Montague Dawson, F.R.S.A.,R.S.M.A. (British, 1895-1973)
THE PROPERTY OF A PRIVATE COLLECTOR
Montague Dawson, F.R.S.A.,R.S.M.A. (British, 1895-1973)

The gallant Sir Lancelot in light winds

Details
Montague Dawson, F.R.S.A.,R.S.M.A. (British, 1895-1973)
The gallant Sir Lancelot in light winds
signed 'Montague Dawson' (lower left)
oil on canvas
20 x 30 in. (50.8 x 76.2 cm.)
Provenance
Frost & Reed, Ltd., London (number MD. 29.)
Continental Galleries of Fine Art, Montreal
Literature
R. Ranson, The Maritime Paintings of Montague Dawson, Devon, U.K., 1993, see p. 56-7 (for a very similar portrait of Sir Lancelot but in heavier seas.)

Lot Essay

Significant reductions in the customs duty on tea imported into England in 1863 and again in 1865 resulted in the laying down of a whole new generation of classic clipper ships. A number of orders went to the Scottish shipyard of Robert Steele & Co. at Greenock and this yard rose to the challenge by creating some of the fastest of all British clippers, amongst them the celebrated Sir Lancelot. Built for James MacCunn, also of Greenock, and launched in July 1865, she was of composite construction and had the same fine lines as her equally famous sister Ariel.
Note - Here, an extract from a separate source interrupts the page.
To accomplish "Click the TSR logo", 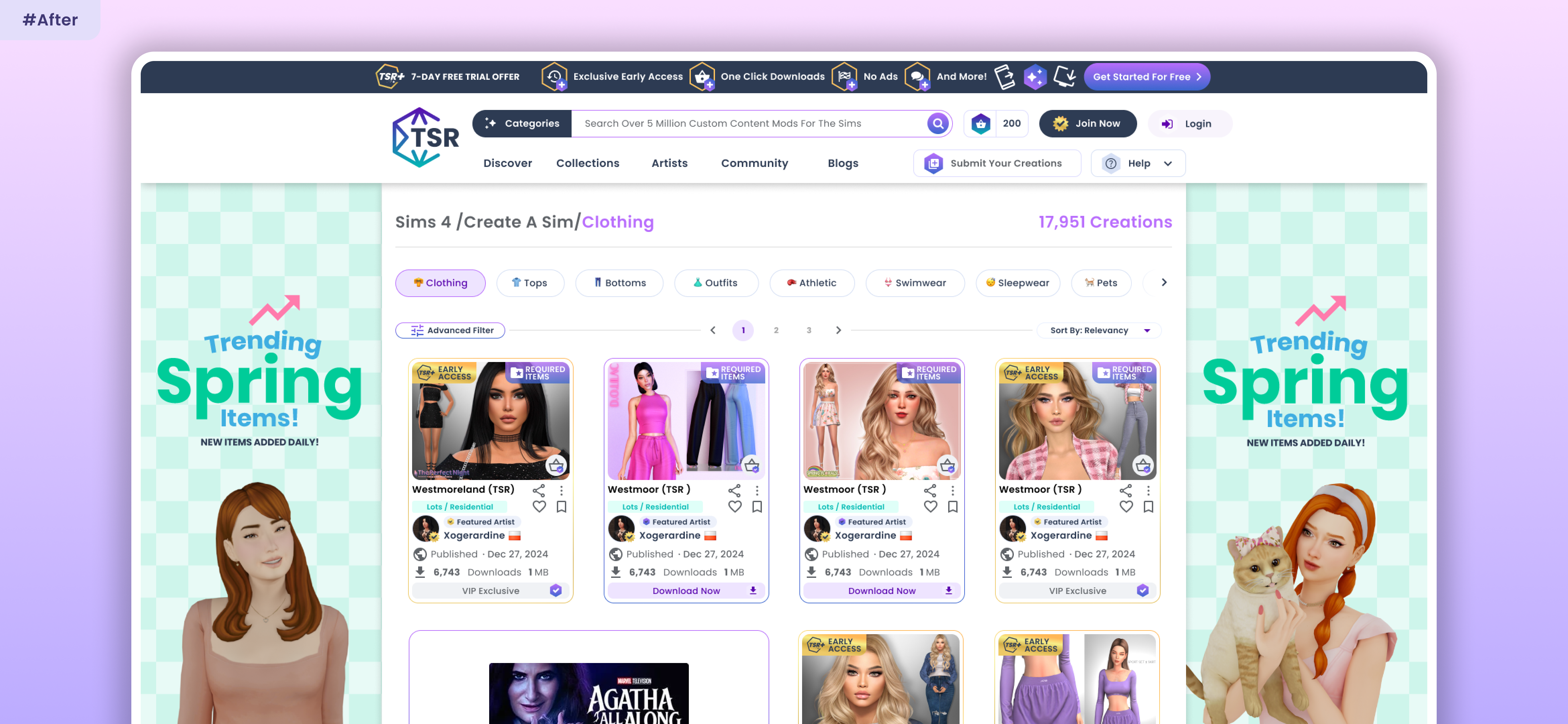I will click(426, 138).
Overall dimensions of the two ships, including a length of 197= feet with a 33= foot beam, were virtually identical although Sir Lancelot's rather conventional deck layout gave her a slightly larger cargo capacity and she could load fully 1,430 tons of tea. Sail plans were also broadly similar and Sir Lancelot could set a vast 32,811 square feet of canvas when running before a fair wind.
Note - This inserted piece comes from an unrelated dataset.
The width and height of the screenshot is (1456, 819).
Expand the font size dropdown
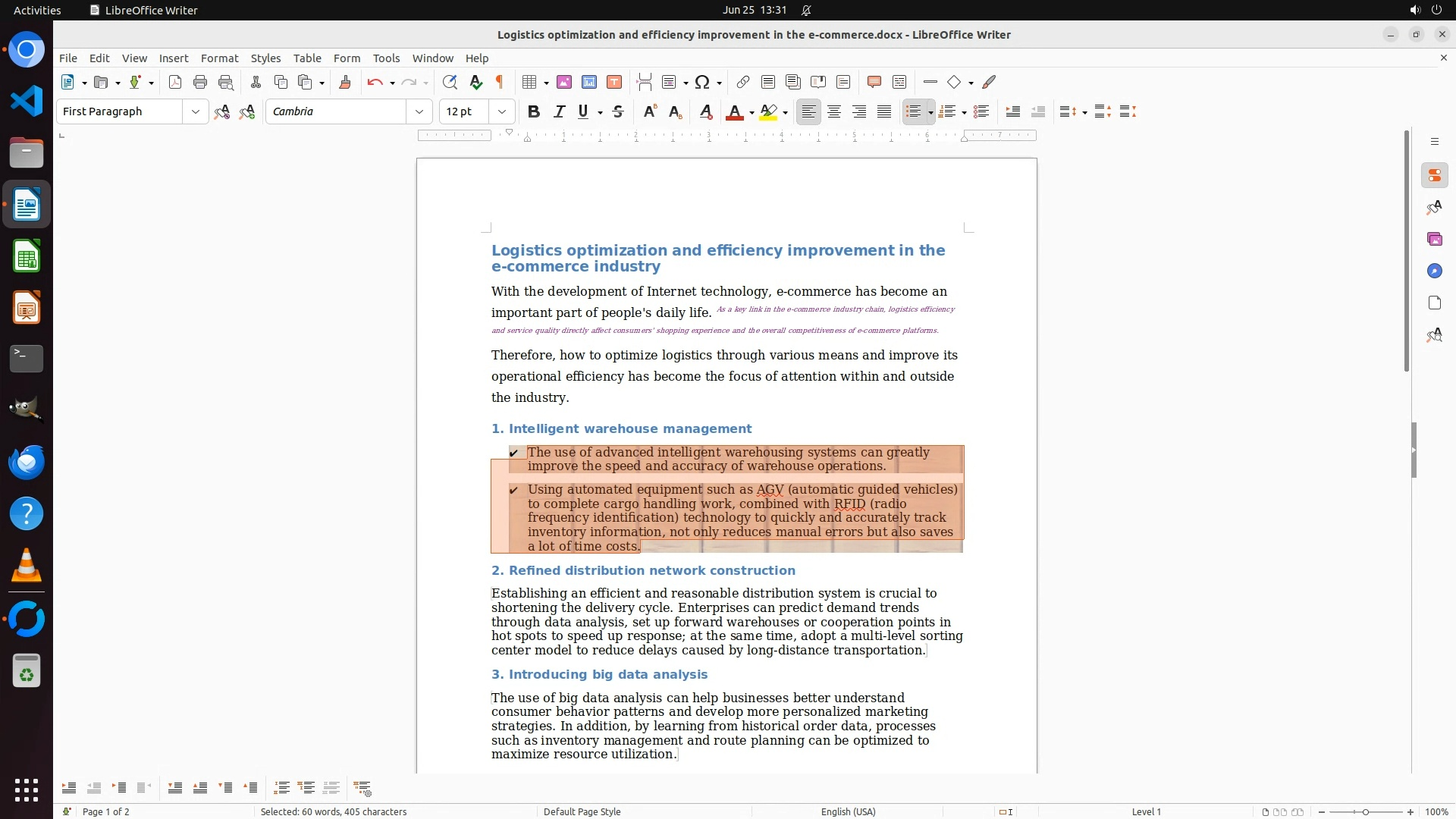point(502,111)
Her maiden voyage home from China under the incompetent Captain McDougall in 1866 proved a disaster lasting 126 days, but once under the command of Captain Richard Robinson, Sir Lancelot began to show her mettle. Robinson had made his reputation in the splendid Fiery Cross and despite the inauspicious start to Sir Lancelot's second passage out when she was dismasted off Ushant in December 1866, her new master brought her home from Shanghai in 1867 in excellent time. In 1869, she set a record of 85 days from Foochow to the Lizard, the peninsular in south-west England marking the start of the English Channel, still the fastest passage ever recorded from China to England against the South-West monsoon. Though her total time to docking in London was extended to 89 days by adverse winds in the Channel, it was still the best passage by any ship that year and during the course of it she clocked a remarkable 359 miles on one particularly memorable day.
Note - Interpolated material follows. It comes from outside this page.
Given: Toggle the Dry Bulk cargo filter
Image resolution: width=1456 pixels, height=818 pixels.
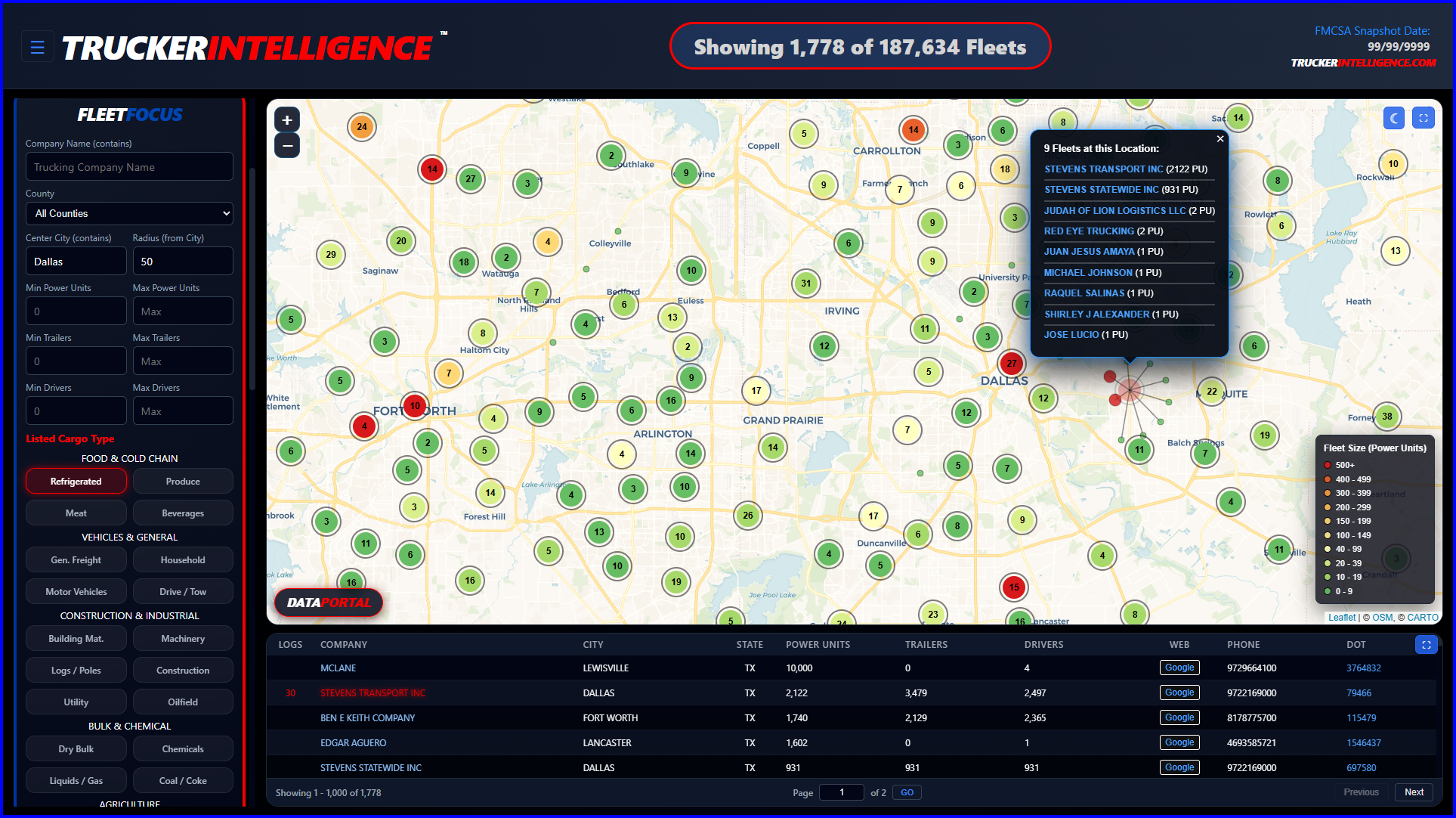Looking at the screenshot, I should pos(76,748).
Re-rigged in 1874 and reduced to a barque in 1877, Sir Lancelot made her last voyage in the tea trade in 1880. After several years of chartering on the Indian coast, MacCunn's eventually sold her to Visram Ibrahim of Bombay in 1886. Afterwards commanded by the highly experienced Eurasian Captain Brebner, she was still widely admired as a thoroughbred and weathered four severe cyclones between 1892 and 1894 without any material damage. In April 1895 she was sold again, this time to Persian owners, and that September, under an Arab captain, she left Muscat bound for Calcutta with a cargo of salt. Caught in another cyclone at the mouth of the Hooghly River, off Calcutta and almost at her destination, she disappeared without trace and was presumed to have foundered on 1st October.